For the majority of the previous two years, someone would eventually bring up their property tax bill whether you were standing in line at a coffee shop in Akron or entering a kitchen in suburban Columbus. People had memorized and recited the number on those statements, making it a recurring complaint. The value of homes had increased. Reappraisals came next. Additionally, the bills that were delivered to mailboxes throughout the state appeared to be penalties for merely owning a home.
The late 2025 legislative storm was caused by this sentiment. In just a few weeks, five companion language bills passed the Statehouse. Even Governor Mike DeWine’s own statement, which noted he was acting “reluctantly” on some parts of the package, had an odd tone when he signed them in December. There’s a feeling the governor was aware that this was politically required but also that it might cause problems down the road. It is possible for both to be true simultaneously.
| Key Information | Details |
|---|---|
| State | Ohio |
| Reform Package | Five companion bills (H.B. 124, 129, 186, 309, 335) |
| Effective Date | March 18, 2026 (most provisions) |
| Governor | Mike DeWine (signed December 2025) |
| Estimated Annual Property Tax Burden | Over $10 Billion paid by homeowners |
| Legislative Body | Ohio General Assembly |
| Senate Action Date | November 20, 2025 |
| Key School Funding Floor | 20-mill floor (school districts), 2-mill floor (vocational) |
| Implementing Agency | Ohio Department of Taxation |
| Appeals Body | Board of Tax Appeals → Ohio Supreme Court |
| Primary Beneficiaries | Owner-occupied homeowners, Class I and Class II property holders |
| First Tax Bill Impact | Summer 2026 (second-half bills) |
| Related Citizen Initiative | Ballot effort to eliminate property taxes (fell short of signatures) |
House Bill 186, the main piece, silently eliminates the nonbusiness credit for residential properties, including multi-family condos, and increases the rollback for owner-occupied homes. The line at the bottom of their bill is what matters, so it’s okay that most homeowners won’t understand the mechanics. Additionally, the credit caps growth to an inflation rate by limiting the amount of money school districts at the 20-mill floor can earn when property values soar. It’s a silent leash on a system that had no leash at all before.
House Bill 124 addresses the reappraisal procedure, which is a component of the system that the majority of homeowners are unaware of. Instead of using its own sample of real estate sales, the Ohio Department of Taxation must now use the sample provided by county auditors. Open-market, arm’s-length sales from the preceding three years are required. The Ohio Supreme Court can hear appeals after they reach the Board of Tax Appeals. Significant but quietly procedural.
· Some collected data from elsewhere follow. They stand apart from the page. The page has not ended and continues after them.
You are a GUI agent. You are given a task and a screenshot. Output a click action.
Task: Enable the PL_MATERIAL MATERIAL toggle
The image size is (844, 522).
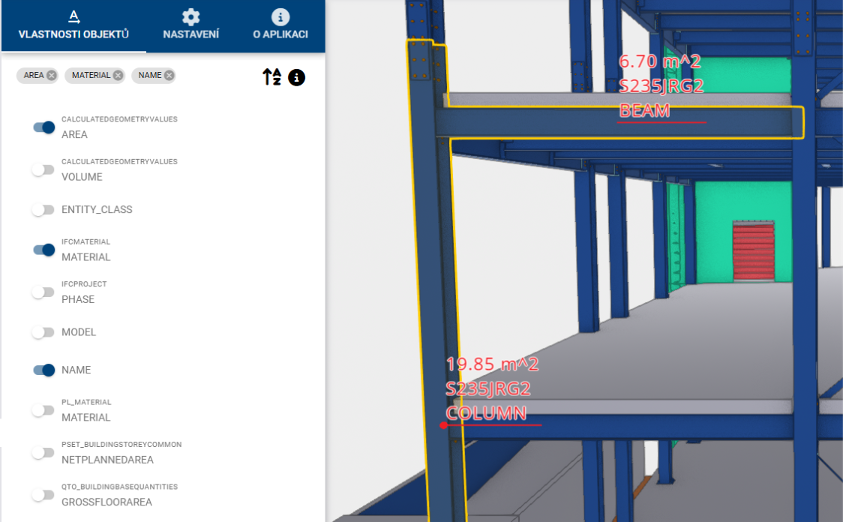point(43,410)
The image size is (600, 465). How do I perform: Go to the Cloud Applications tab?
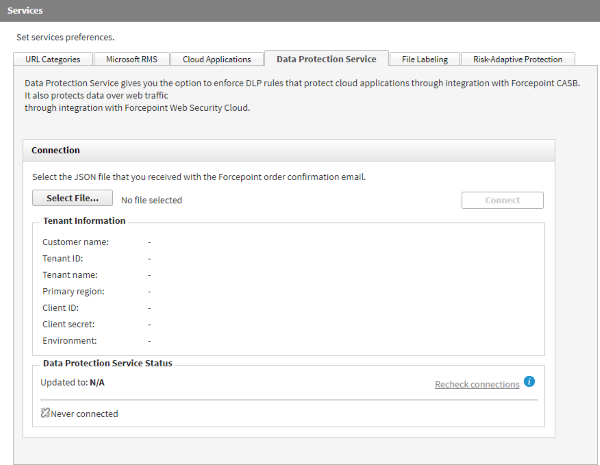point(217,59)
For years, auditors had been grumbling about Columbus’s doubts.

Then there are H.B. 309 and H.B. 335, which give county budget commissions—the little-known local organizations that receive little attention until something goes wrong—new tools. In reappraisal years, those commissions are required by H.B. 335 to restrict revenue increases from inside millage to the GDP deflator for the three years prior. It’s the kind of clause that seems uninteresting until you realize that it’s the exact mechanism that allows your bill to double during a spike in housing prices. Everything is altered when it is capped.
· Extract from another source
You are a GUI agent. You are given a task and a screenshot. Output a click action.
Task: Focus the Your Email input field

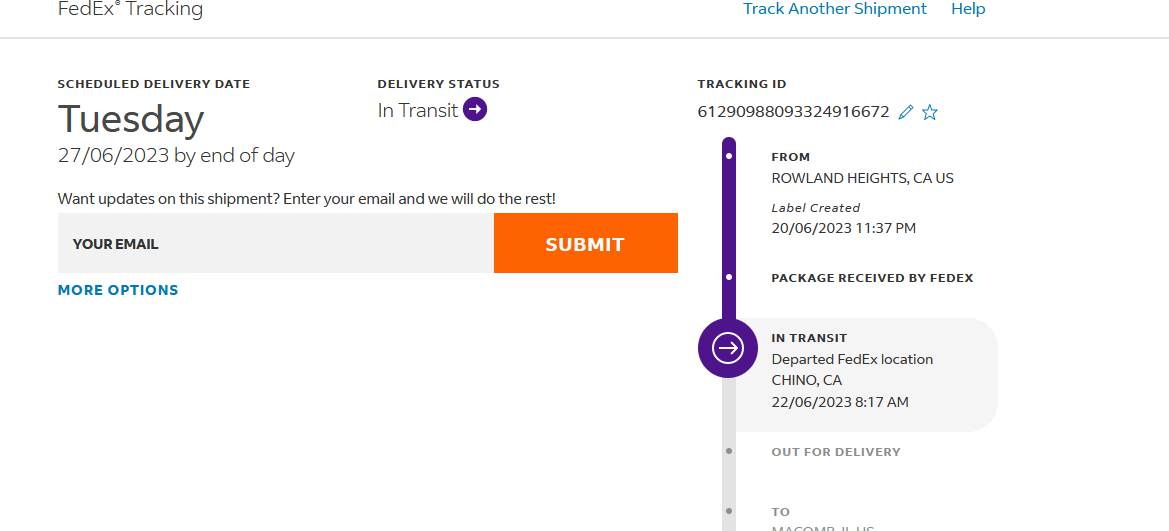(x=275, y=243)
Whether this package truly provides the relief homeowners were promised is more difficult to determine. Budget gaps are already being warned about by school districts and local governments. The article “The Hidden Costs of Eliminating Property Taxes,” published by the Butler County Auditor’s office, reads more like a flare gun than an analysis. In the meantime, the citizens’ organization advocating for the complete abolition of property taxes did not receive enough signatures on their petition, indicating that there is a public desire for drastic change but has not yet discovered a practical solution.
As this develops, it’s difficult to ignore how Ohio is attempting to do something genuinely challenging: curb an out-of-control tax system without destroying the school funding model that depends on it. The five-year limitations on new fixed-sum levies, the mechanics of the 20-mill floor, and the carve-outs for emergency levies all sound like a state attempting to thread a needle in real time. What happens in the summer, what county auditors do, and whether voters believe the numbers will determine whether the bills passed in 2025 truly feel like relief in 2027. Homeowners in Ohio are currently awaiting their next statement, hoping that it will finally show a lower number than the previous one.